Hydraulic fracturing, also known as fracking, is a known process which allows creation of fractures from a wellbore into a formation or reservoir. This technique consists of pumping hydraulic fluid into a wellbore at a pressure and injection rate such that fractures are created into the formation. These fractures act as channels which facilitate and increase production of hydrocarbons, e.g. oil, from the formation into the wellbore.
In order to prevent closure or collapse of these fractures under reservoir conditions when the hydraulic fracture pressure is released, it is known to inject solid particles known as proppants into the created fractures, either during, or after, fracturing. The proppants act to “prop” open the fractures once the hydraulic fracturing has ceased.
A number of materials can be used as proppants, including sand particles such as natural sand particles and/or resin-coated sand particles, ceramic beads, glass beads, and the like.
A problem with the use of proppants is that, during subsequent production of the formation, flow of hydrocarbons and/or of aqueous fluids tends to cause a significant amount of proppant to be produced back into the wellbore, potentially damaging equipment, and requiring separation from the produced hydrocarbons.
Various attempts have been made to seek to consolidate proppants in the formed fractures.

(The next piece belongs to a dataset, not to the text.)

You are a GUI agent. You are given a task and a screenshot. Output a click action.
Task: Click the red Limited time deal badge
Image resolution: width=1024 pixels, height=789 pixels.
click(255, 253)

Such attempts have been disclosed for example in GB 1,327,735 (Texaco Development Corp), U.S. Pat. No. 6,582,819 (Borden Chemical Inc), U.S. Pat. No. 7,044,224 (Halliburton Energy Services Inc), which disclose the use of a cement composition to cement the proppants in place. Other attempts have been disclosed for example in US 2012/0261126 Halliburton Energy Services Inc. U.S. Pat. No. 4,785,884 (Acme Resin Corp.), U.S. Pat. No. 5,604,184 (Texaco Inc.), U.S. Pat. No. 5,924,488 (Halliburton Energy Services Inc), U.S. Pat. No. 6,705,400 (Halliburton Energy Services Inc), U.S. Pat. No. 6,877,560 (Halliburton Energy Services Inc.), U.S. Pat. No. 7,963,330 (Halliburton Energy Services Inc.), U.S. Pat. No. 8,136,595 (Halliburton Energy Services Inc.), WO 2009/078745 (Schlumberger Holdings Limited), and WO 2009/088315 (Schlumberger Holdings Limited), which disclose the use of a polymeric resin to bind the proppants in place. However, a problem with the above prior art methods is that the binder material, whether a cement or a polymeric resin, significantly reduces the permeability of the fractures, thus reducing production rates. Another problem is that, if pumped wrongly, such binder materials cannot be removed from the well and may damage the well permanently.
It is also known to use enzymes systems, whereby calcium carbonate is precipitated in situ, in methods of sealing or plugging subterranean formations, as disclosed for example in WO 2008/119620 (Maersk), WO 2005/124099 (Statoil), US 2012/0269584 (Temasi AS), U.S. Pat. No. 7,841,804 (Impermeable AS), WO 2009/008724 (Stichting Deltares), U.S. Pat. No. 4,232,740 (Texaco Development Corp), U.S. Pat. No. 5,088,555 (Mobil Oil Corp), U.S. Pat. No. 5,101,901 (Mobil Oil Corp.), U.S. Pat. No. 7,975,764 (Schlumberger Technology Corp.), U.S. Pat. No. 8,124,571 (Cleansorb Limited). However, these documents only disclose using such enzyme systems in order to reduce water production by reducing permeability of the formation, or to consolidate the formation itself.